▸ **Task description**: Format every line of the data below as a numbered list, skipping blank lines and omitting the pictures.

(Page and screen pointing data)
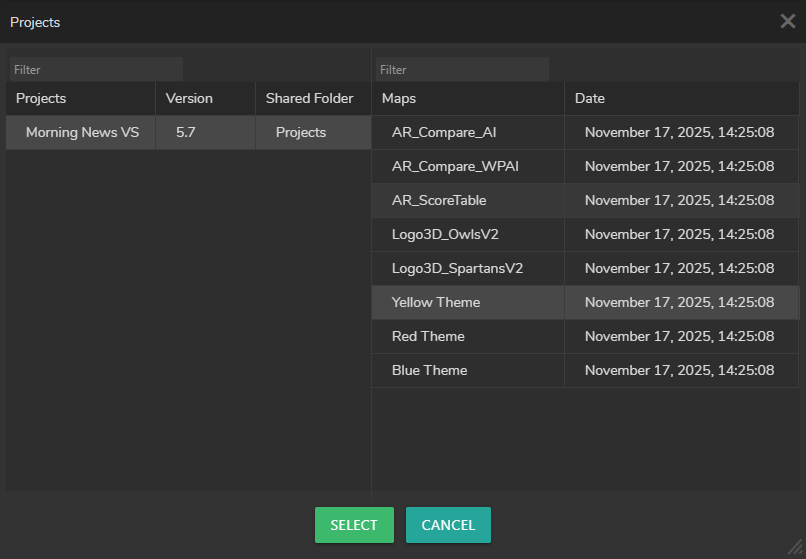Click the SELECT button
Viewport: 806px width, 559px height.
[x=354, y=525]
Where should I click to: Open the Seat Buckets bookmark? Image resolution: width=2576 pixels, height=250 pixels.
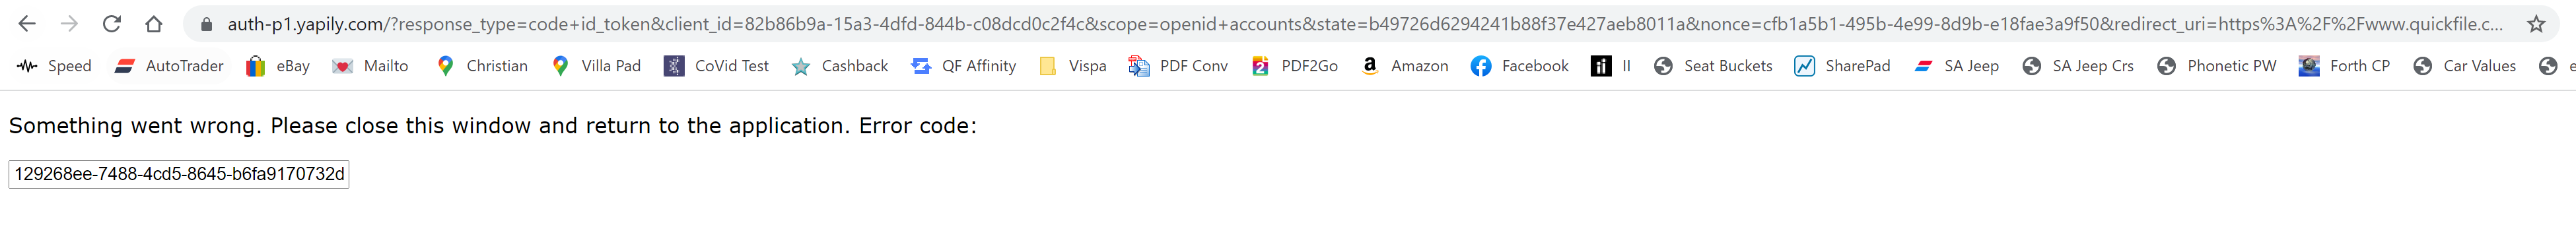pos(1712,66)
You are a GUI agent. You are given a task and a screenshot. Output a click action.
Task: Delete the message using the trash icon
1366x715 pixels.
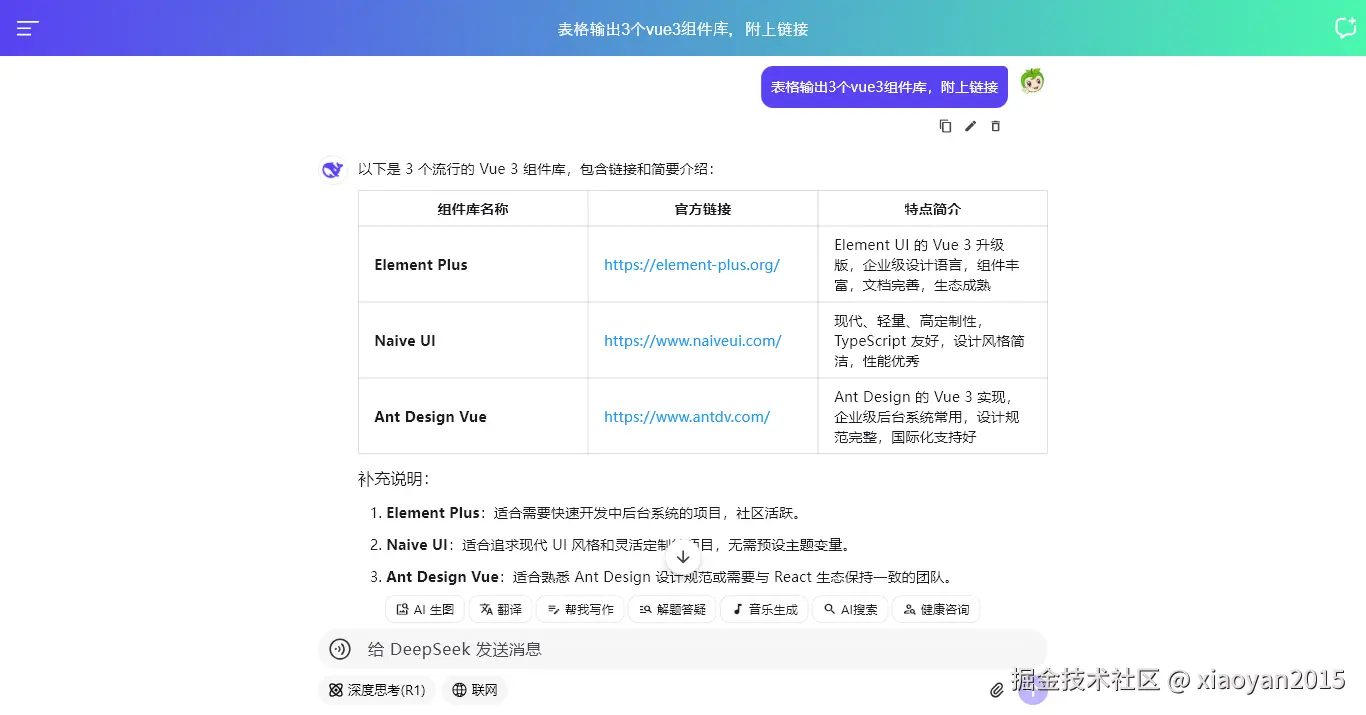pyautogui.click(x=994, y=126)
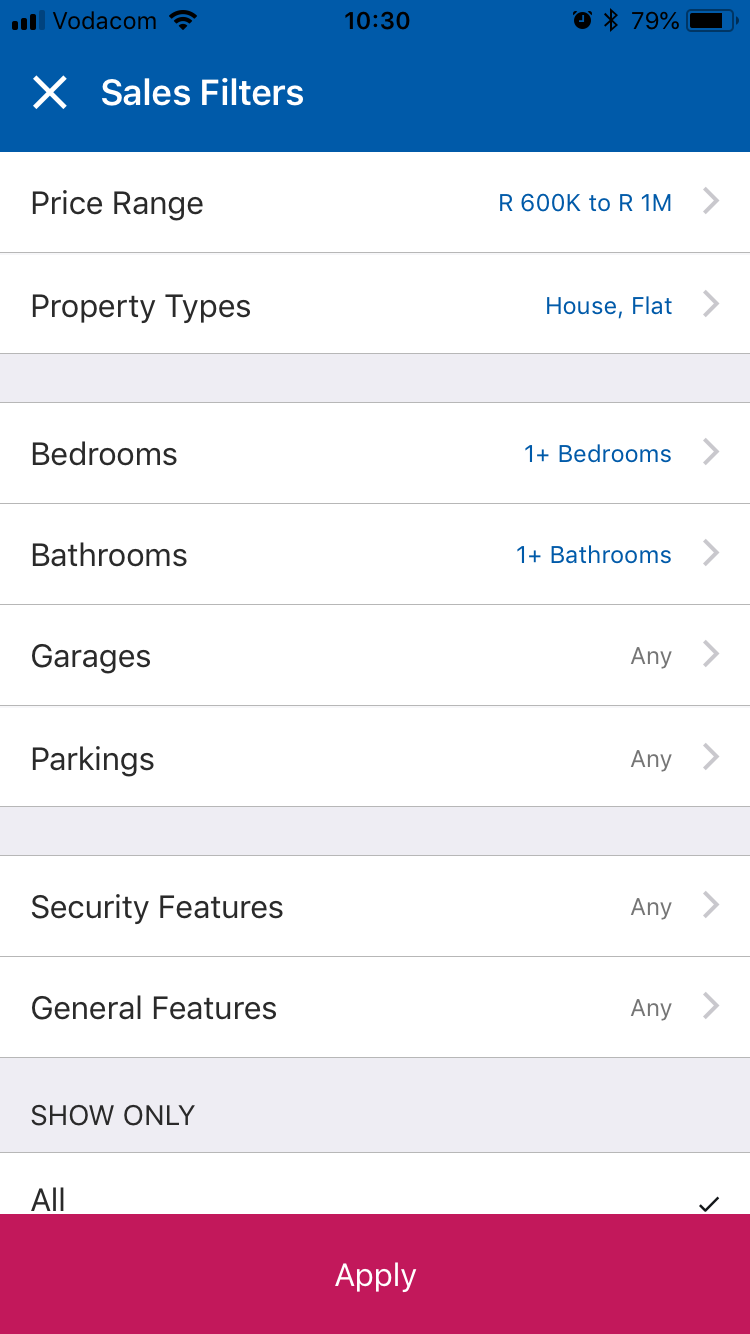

▸ **Output of the exercise**:
1. Click the SELECT button
2. Viewport: 806px width, 559px height.
3. [x=354, y=525]
4. Where should I click to: Open the Seat Buckets bookmark? Image resolution: width=2576 pixels, height=250 pixels.
5. pos(1712,66)
6. You are a GUI agent. You are given a task and a screenshot. Output a click action.
7. Task: Delete the message using the trash icon
8. 1366x715 pixels.
9. pyautogui.click(x=994, y=126)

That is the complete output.